Fig. 1.4 Schematic diagram of temperature distribution of (A) two bulk materials at the macroscale, (B) two micro/nanoscale structured materials with interface effect.

In summary, there are two most important physical effects at the micro/nanoscale, one is the size effect of thermal conductivity caused by ballistic transport and the other is the interface thermal resistance effect. Therefore many researches on micro/nanoscale thermal transport are devoted to studying how to obtain the change of thermal conductivity with size and interfacial thermal resistance through theoretical and experimental means. It is generally considered that when the characteristic length of the thermal transport is less than 10 μm, it is urgent to consider the effects of the abovementioned two effects on the thermal conductivity. For different materials, such as most metal materials, liquids, amorphous materials, and organic materials, the characteristic length is different and may be smaller, which is related to the special properties of the material.

1.3: Demand for thermal properties research

1.3.1: Limitations of traditional thermal measurement techniques

With the rapid development of material synthesis and processing technology, it is extremely important to scientifically understand heat transfer performance in various micro/nanoscale structured materials/devices. Several commonly used thermal analysis techniques include thermocouples, differential scanning calorimetry (DSC), differential thermal analysis (DTA), thermogravimetry (TG), and thermomechanical method (DMA). Thermophysical properties measurement techniques at the macroscale have been unable to meet the demands of nanoscale structured materials. The main reasons include the following: (1) materials with micro/nanoscale structures are often presented in the form of collectives, and conventional methods that are suitable for independent sample testing cannot be satisfied, such as thermal barrier coating materials deposited with stainless steel substrates; (2) the sensors for macroscale measurement have exceeded the size of some measured micro/nanoscale materials, for example, the spatial resolution of thermocouples is generally not less than 10 μm, which is already larger than the size of the micro/nanoscale materials to be measured; (3) conventional methods are usually only applicable to the form of existing materials (such as bulk, liquid, and powder) at the macroscale and cannot be used for some newly synthesized materials, such as micro/nanowires, nanotubes, and films; (4) micro/nanoscale structured materials are generally tested with a small amount of heat because of the large specific surface area; the proportion of heat loss is also large, so it is necessary to develop a high-resolution heat sensor, and conventional techniques are also no longer applicable; (5) finally, the energy may no longer be continuous at the micro-nanoscale, and temperature may not be applicable as a characteristic parameter of the average molecular kinetic energy, which poses a challenge to traditional heat transfer theory. With the development of micro/nanotechnology, thermophysical property measurement methods with high spatial resolution and thermal resolution have become one of the key technologies in the field of heat transfer research at domestic level and abroad. The development of thermal property characterization and gathering and transmission suitable for new micro/nanoscale structured materials have become the primary task of micro/nanoscale heat transfer studies [38].
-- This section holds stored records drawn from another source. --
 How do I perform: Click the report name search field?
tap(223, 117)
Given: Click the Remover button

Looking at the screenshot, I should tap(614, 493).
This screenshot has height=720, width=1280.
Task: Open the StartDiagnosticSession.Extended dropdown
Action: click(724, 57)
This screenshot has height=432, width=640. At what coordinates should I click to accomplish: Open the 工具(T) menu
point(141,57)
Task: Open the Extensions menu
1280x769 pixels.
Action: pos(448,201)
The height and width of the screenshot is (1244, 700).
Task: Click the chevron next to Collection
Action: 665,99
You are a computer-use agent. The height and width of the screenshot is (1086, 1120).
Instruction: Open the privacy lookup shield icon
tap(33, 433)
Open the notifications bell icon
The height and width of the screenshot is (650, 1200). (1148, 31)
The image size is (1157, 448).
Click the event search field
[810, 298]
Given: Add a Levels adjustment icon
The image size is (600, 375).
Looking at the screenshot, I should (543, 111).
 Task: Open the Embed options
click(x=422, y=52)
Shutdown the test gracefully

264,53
1.3.2: The main purpose of thermal measurement at micro/nanoscale

Micro/nanoscale thermal transport is the scientific frontier in the field of engineering thermophysics, which is mainly manifested in the research of basic scientific issues in the heat transfer process. In addition, it has been widely used in fields facing major national needs such as thermal management of semiconductor microelectronic devices, efficient energy transmission and conversion, and new thermal energy-saving and environmental protection technologies. Accurate characterization and evaluation of the thermophysical properties of advanced materials/devices have always been a bottleneck issue affecting materials/devices performance improvement and structural optimization. Especially with the development of techniques such as synthesis, micromachining, and microanalysis, it is particularly important to characterize the heat transfer and heat storage characteristics of materials/devices with micro/nanoscale structures. One aspect is the new thermophysical characterization techniques, which has evolved into an important applied research direction in this field. Therefore the characterization of thermal properties of micro/nanoscale materials can make us go deeper into the excellent performance of micro/nanoscale materials and their differences from traditional materials and help us to understand the microscopic thermal transport mechanism of new materials. In general, micro/nanoscale structures are relatively complex and because of the very small scale, there are many structural factors that affect the heat transfer performance. Therefore the accurate characterization and evaluation of their thermal physical properties is of great significance to further explore their potential applications.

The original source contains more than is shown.